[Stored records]
Start of Block

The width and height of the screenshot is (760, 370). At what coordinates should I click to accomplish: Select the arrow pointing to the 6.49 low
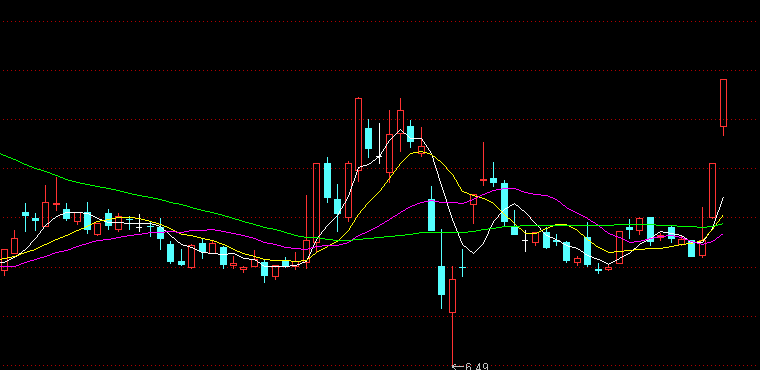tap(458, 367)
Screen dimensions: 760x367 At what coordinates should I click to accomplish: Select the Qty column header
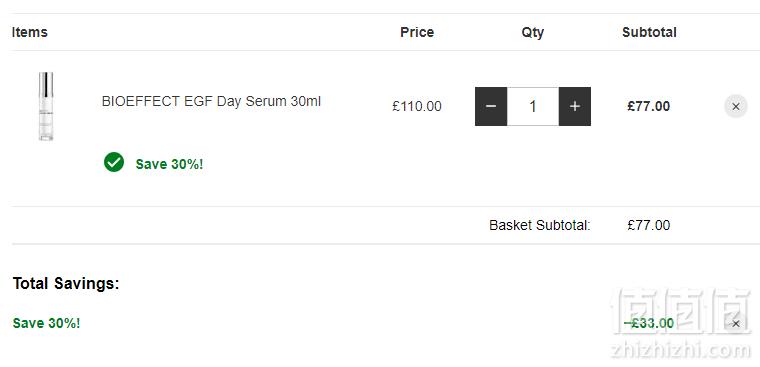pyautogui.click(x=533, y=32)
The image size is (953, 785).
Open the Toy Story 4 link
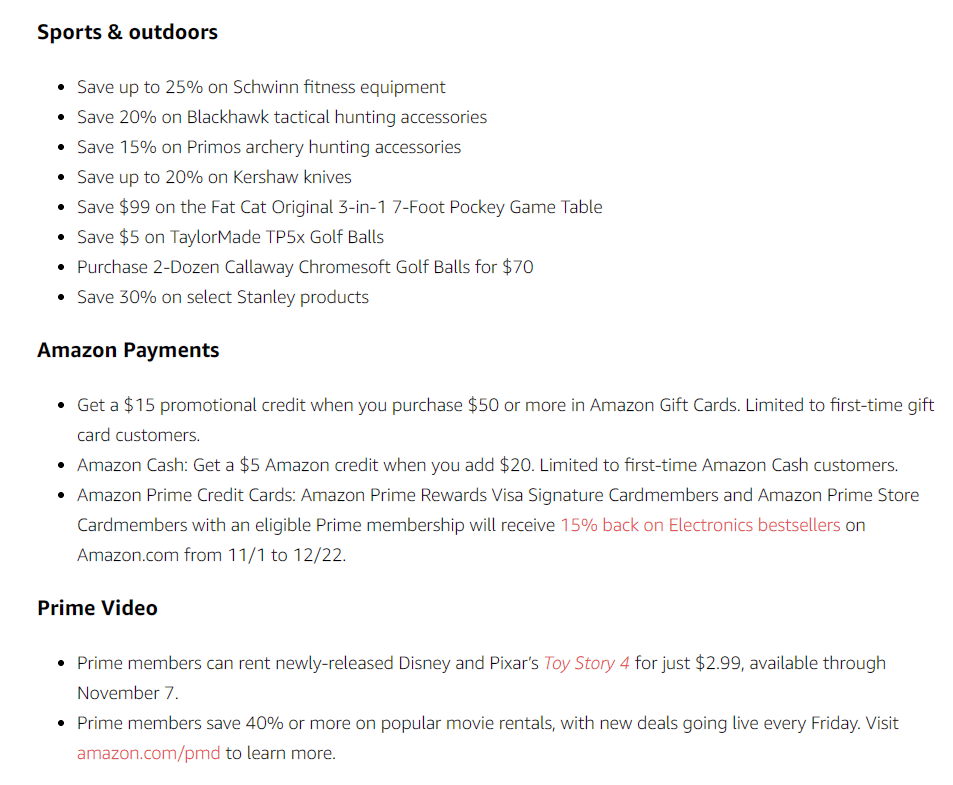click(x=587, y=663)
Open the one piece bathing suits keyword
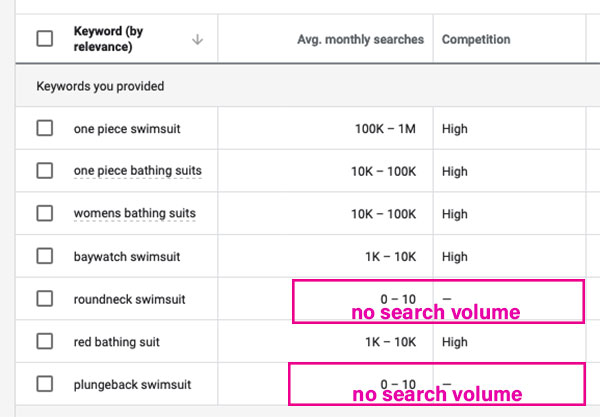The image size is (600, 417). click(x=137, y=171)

End of Block

### ABOUT THIS TASK
Here the records must be restated exactly, minus any images.

### SOLUTION TO THIS TASK
The width and height of the screenshot is (760, 370). At what coordinates should I click to accomplish: Select the arrow pointing to the 6.49 low
tap(458, 367)
Screen dimensions: 760x367 At what coordinates should I click to accomplish: Select the Qty column header
pyautogui.click(x=533, y=32)
The image size is (953, 785).
Open the Toy Story 4 link
click(x=587, y=663)
Open the one piece bathing suits keyword
The image size is (600, 417). click(x=137, y=171)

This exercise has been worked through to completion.